Kelkheim – Die CDU regt ein Schnelltestzentrum in der Stadt an, der Bürgermeister hat die niedergelassenen Ärzte in einem Schreiben um Unterstützung gebeten, ein Mediziner erklärt seine Motivation deutlich und ein Kelkheimer denkt hier an Drive-In-Tests: Corona ist mehr denn je allgegenwärtig bei Politikern, Bürgern und Unternehmern.
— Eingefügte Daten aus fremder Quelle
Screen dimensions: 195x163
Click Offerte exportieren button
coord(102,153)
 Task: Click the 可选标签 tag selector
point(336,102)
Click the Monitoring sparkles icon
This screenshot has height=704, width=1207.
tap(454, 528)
Zur letzten Gruppe zählt Arzt Robert Kraschinski, der eine Praxis in Fischbach hat. Doch er sieht das Thema Corona-Tests weniger von der wirtschaftlichen Seite. Ihm sei „ultimativ wichtig“, dass die Schulen und Kindergärten offen haben. Und deshalb bietet er Tests explizit für Lehrer und Erzieher an. Zuletzt hat er Bürgermeister Albrecht Kündiger das Angebot gemacht, die Mitarbeiter im Rathaus könnten kommen. „Private Testzentren sprießen ja wie Pilze aus dem Boden“, weiß Kraschinksi. Sie hätten oft „betriebswirtschaftliche Interessen“. Das könne bei ihm beim großen bürokratischen Aufwand gar nicht im Vordergrund stehen. Für Erzieher und Lehrer müssten zum Beispiel vom Land vorgegebene Labors bedient und eigene Akten angelegt werden. Auch müsse unterschiedliches Testmaterial besorgt werden, so der Mediziner, der das „als typisches, deutsches hausgemachtes Problem“ bezeichnet. Aber der Tests weiter anbietet, „dass die Eltern arbeiten gehen können“, um einer „gesellschaftlichen Verantwortung gerecht zu werden“.
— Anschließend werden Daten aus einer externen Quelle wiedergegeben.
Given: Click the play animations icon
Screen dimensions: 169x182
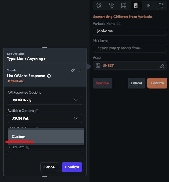Looking at the screenshot, I should (x=149, y=6).
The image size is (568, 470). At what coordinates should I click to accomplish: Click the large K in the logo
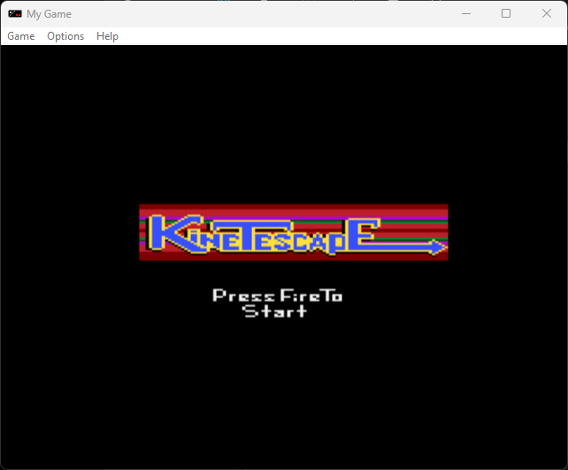point(165,233)
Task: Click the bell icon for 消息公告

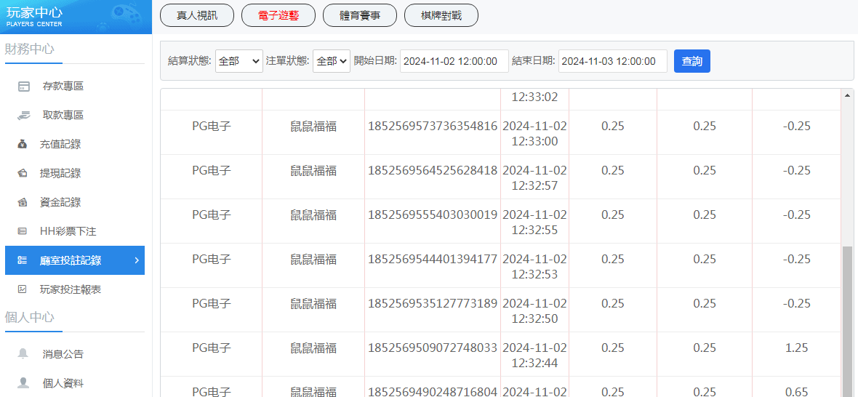Action: click(x=23, y=354)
CDU in Kelkheim schlägt Corona-Schnelltestzentrum in der Stadt vor

Die sieht auch die Kelkheimer CDU. Sie regt in einer Anfrage an den Magistrat an, über ein Corona-Schnelltestzentrum oder eine Schnellteststation in der Stadt nachzudenken. Das könnte sehr im Interesse der Kelkheimer sein. Es gebe auch einen Interessenten, der „offenbar leider vergeblich“ versucht habe, die Stadt dazu zu kontaktieren. Das hält die CDU für „völlig unverständlich“ und klopft beim Magistrat an. Sie fragt, ob ein solches Zentrum vorstellbar sei und die Stadt dafür derzeit ungenutzte Liegenschaften zur Verfügung stellen könnte. Das Engagement von Arzt Kraschinski ist der CDU nicht verborgen geblieben. Es wäre also wünschenswert, Informationen zu bekommen, so Fraktionschef Dirk Hofmann. Kurze Wege zu Tests wären hilfreich, „um im schlimmsten Fall nicht an den Flughafen fahren zu müssen“.
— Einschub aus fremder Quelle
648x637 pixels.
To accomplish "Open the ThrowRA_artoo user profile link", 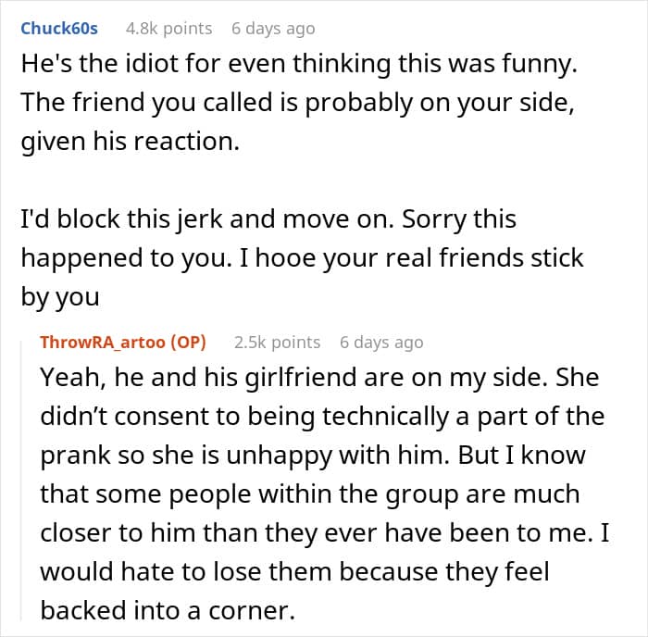I will pos(103,343).

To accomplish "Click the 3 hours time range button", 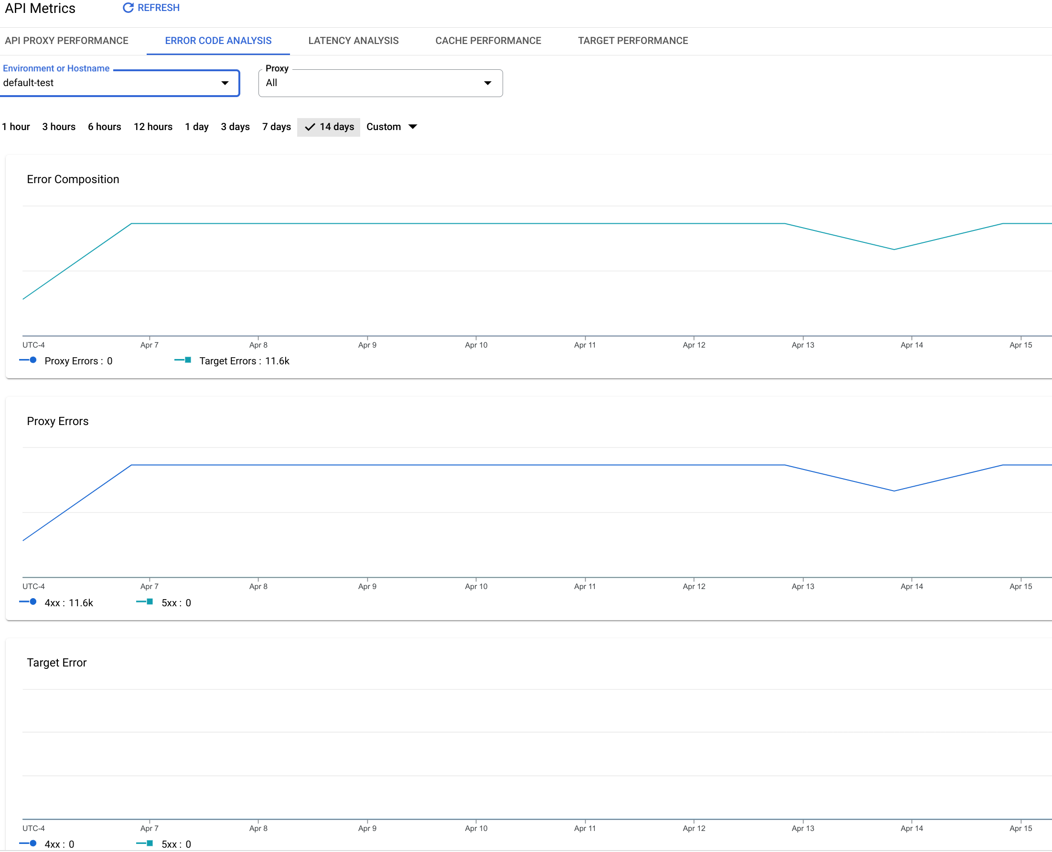I will 58,127.
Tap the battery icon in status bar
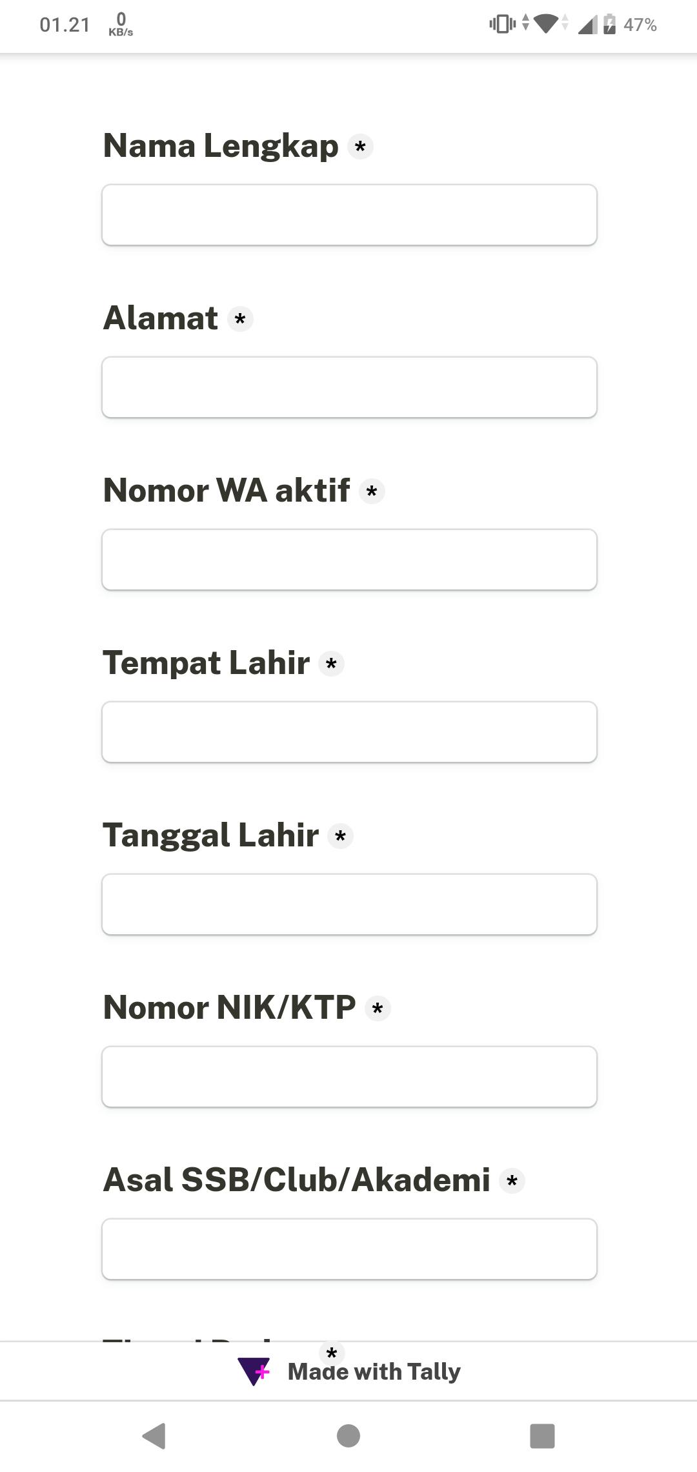The height and width of the screenshot is (1472, 697). coord(609,25)
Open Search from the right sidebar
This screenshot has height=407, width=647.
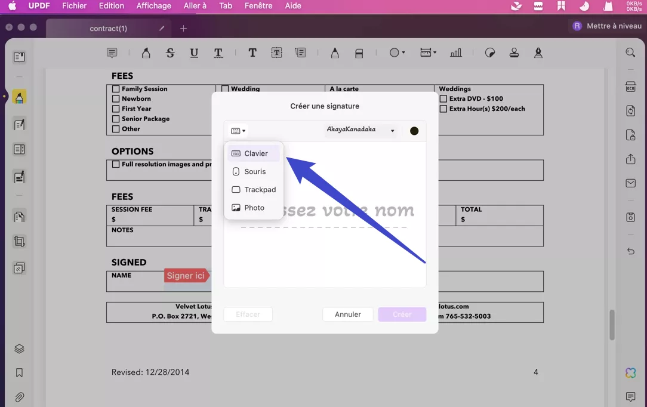(630, 52)
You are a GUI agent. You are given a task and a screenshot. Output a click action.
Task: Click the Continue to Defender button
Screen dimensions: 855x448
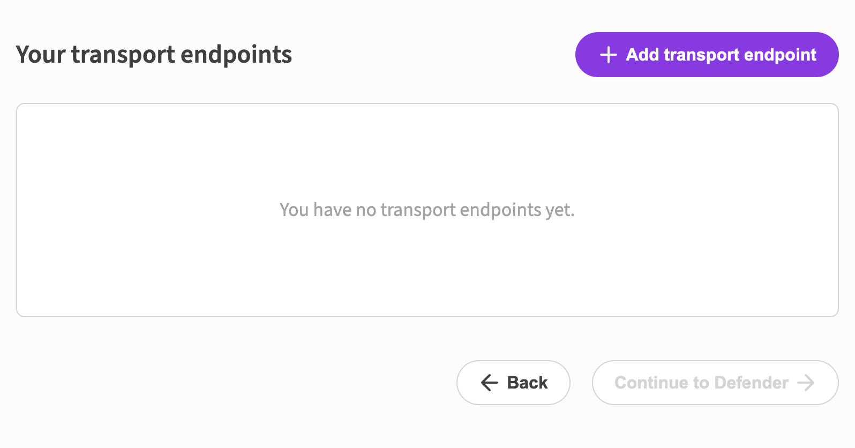(x=715, y=383)
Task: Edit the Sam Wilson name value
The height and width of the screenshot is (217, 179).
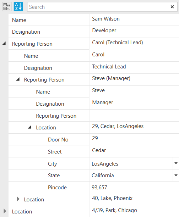Action: [135, 20]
Bürgermeister Kündiger begleitet das Thema schon einige Zeit. Ende 2020 hat er einen Brief an die Ärzte in Kelkheim geschrieben und dort um Unterstützung mit kostenlosen Corona-Tests für rund 400 Mitarbeiter in der Kita- und Grundschul-Betreuung gebeten. Die Erzieher hätten berichtet, es gebe in der Stadt kaum Ärzte, die das anbieten. Trotz des administrativen Aufwandes hat Kündiger an die Mediziner appelliert, Möglichkeiten zu prüfen.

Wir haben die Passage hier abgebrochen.